__Questions et consignes__
#1 D'après le texte sur l'islam en Algérie, en quelle année a paru l'article de l'historien Mohammed Harbi qui y est cité ?
#2 Recopiez le passage du texte sur l'islam en Algérie qui va de « Ce propos contient » jusqu'à « de l’islam salafiste. » inclus, en mettant « laïcité » à la place de « sécularité ».
#3 Écrivez la suite du texte sur l'islam en Algérie, à partir de l'endroit où il s'arrête.

Par Lyes Benyoussef
Rendons hommage,
pour commencer, à Sidi Mohamed El Hadi El Hamlaoui, le Cheikh de la zaouïa El
Hamlaouïa à Mila, pour son courage et son honnêteté. Il a été le seul à avoir
refusé sa zaouïa au sieur Chakib Khelil qui, par une tournée obscène dans les
zaouïas du pays, entreprend sa propre promotion politique. Le Cheikh, approché
par l’entourage de Khelil, a répondu selon El Watan : « Notre zaouïa
a une vocation religieuse et ne se mêle jamais de politique ni de manœuvres
politiciennes. » Admirez la précision : « … ni de manœuvres politiciennes. »
Ce propos contient en outre une franche acceptation de la sécularité. On
comprend aisément qu’il s’agit d’une opinion minoritaire. Cela dit, cet article
aborde autre chose : un exemple de l’islam salafiste.
L’islam, une réalité profonde en Algérie
En Algérie, le
poids de la religion n’échappe à aucun observateur. L’historien Mohammed Harbi
écrit dans un article paru en 1994 : « l'islam est inscrit dans les
profondeurs de la réalité algérienne. Il n'est pas une structure religieuse
autonome et circonscrite dans une société aux pratiques sécularisées. Il a
façonné l'espace symbolique où s'est inscrit le politique. Et l'action de
l'État en place depuis 1962 n'a en rien modifié cela parce que jamais n'a été
entreprise l'institution d'un nouvel espace national qui aurait opposé sa
ferveur civique au poids du religieux. »
Si tel est le
cas de l’Algérie, il faut aussi parler avec Edward Said des islams. Par
rigueur. Car, on le sait, il y a à peu près autant d’islams que de musulmans,
autant de corans que de lectures de coran et autant de lectures que de
lecteurs, etc.

__Données fournies__
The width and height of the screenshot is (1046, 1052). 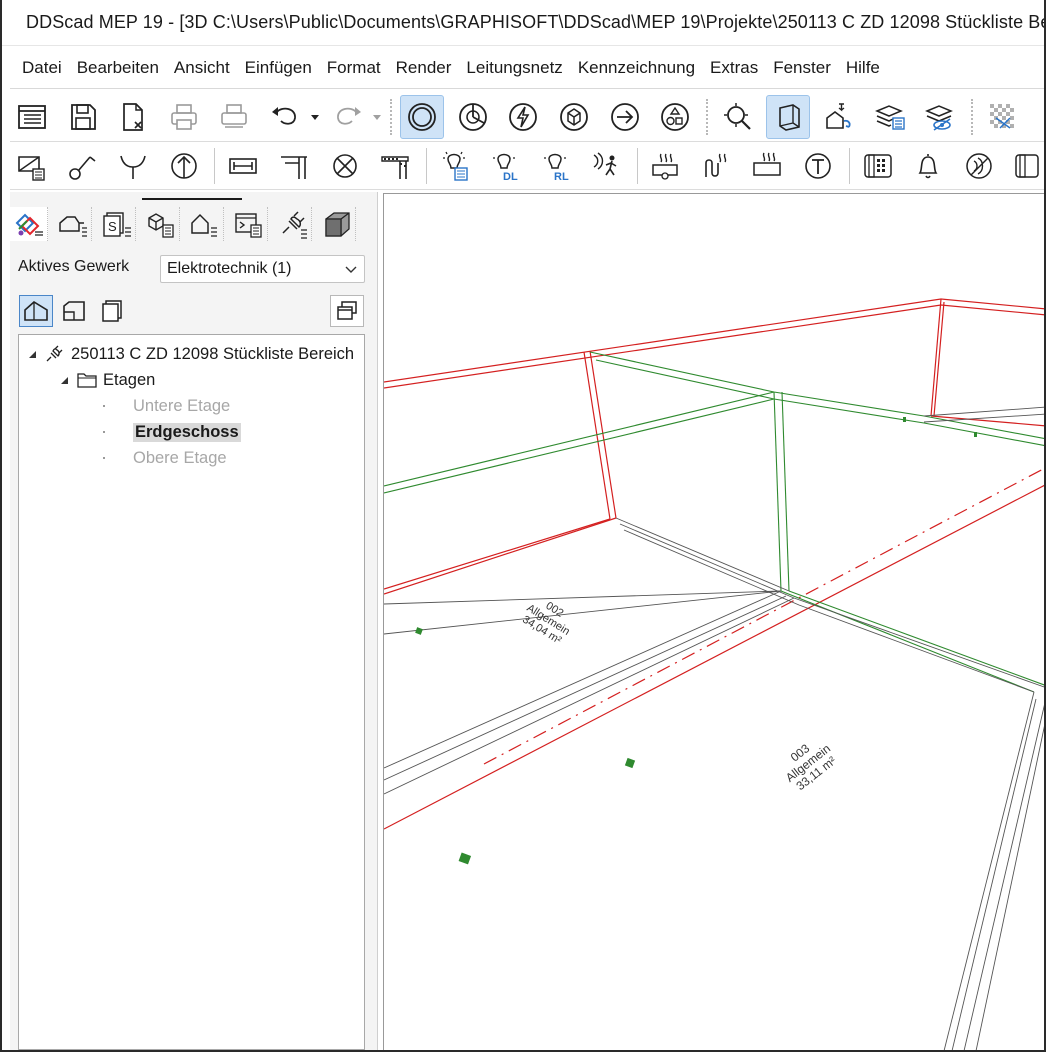 I want to click on shapes-circle-icon, so click(x=676, y=116). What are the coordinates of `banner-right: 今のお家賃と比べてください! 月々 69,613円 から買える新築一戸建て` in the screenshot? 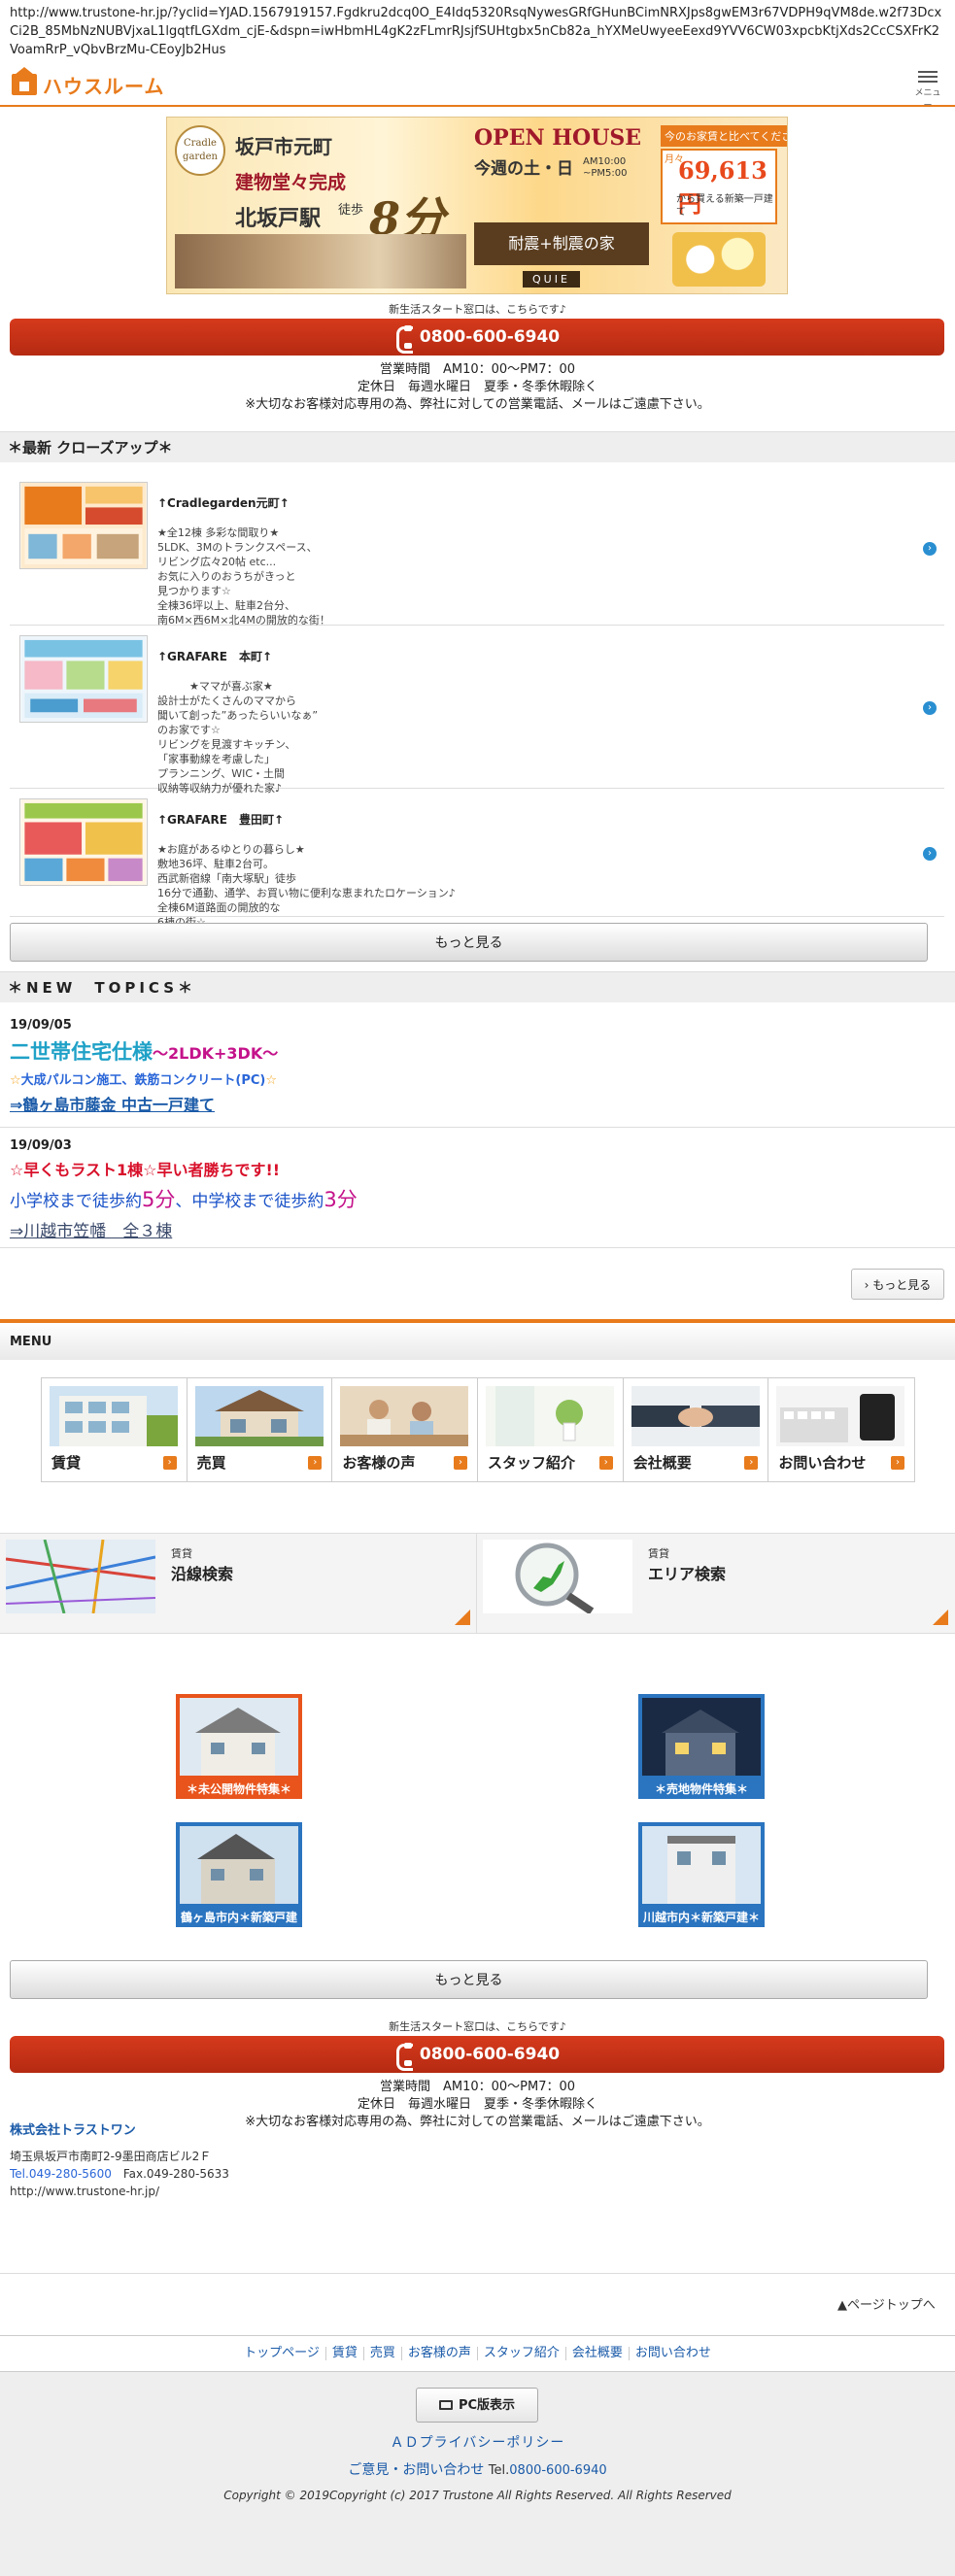 It's located at (724, 206).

__Corrigé de l'exercice__
#1 En 1994.

#2
Ce propos contient en outre une franche acceptation de la laïcité. On
comprend aisément qu’il s’agit d’une opinion minoritaire. Cela dit, cet article
aborde autre chose : un exemple de l’islam salafiste.

#3
Le salafisme quiétiste, un discours somnifère
Un islam en
particulier, le salafisme, pose un sérieux problème aux sociétés modernes. Et dans
toutes ses variantes : quiétiste, politique et, bien évidemment,
djihadiste. C’est que ses adeptes croient que tout ce qui est nécessaire et
utile à la vie a été découvert ou inventé il y a 14 siècles. Par les compagnons
du Prophète et leurs compagnons, les fameux Salafs (prédécesseurs, ancêtres). Point n’y
manque. Rien à y ajouter. Il suffit d’appliquer. Et ceux qui s’y
refusent sont naturellement considérés comme hérétiques. Le simplisme et la
rigidité de ce dogme expliquent que certains salafistes excommunient
ouvertement d’autres musulmans. Aussi cet islam salafiste est-il pleinement
résumé par la célèbre phrase de Marx, « l’opium du peuple. »
À cet
égard, voici mon témoignage, qu'il convient d'abord de situer dans son contexte.
La nuit du 29 au
30 avril, à environ minuit, j’étais connecté sur Twitter. J’observe qu’une
tendance est « Twitter sur Algérie », autrement dit un des thèmes les
plus discutés par les internautes. Inscrit sur Twitter depuis 2009,
je ne m’y suis connecté très rarement avant 2016.
Un exemple de salafiste
Lorsque début
2016 je me suis connecté, j’étais étonné de la stupidité des propos de nombre d’Algériens
sur Twitter (et de la profondeur des divisions). Ils paraissaient tous des
adolescents sexuellement frustrés. (Si seulement ils sont vraiment adolescents !)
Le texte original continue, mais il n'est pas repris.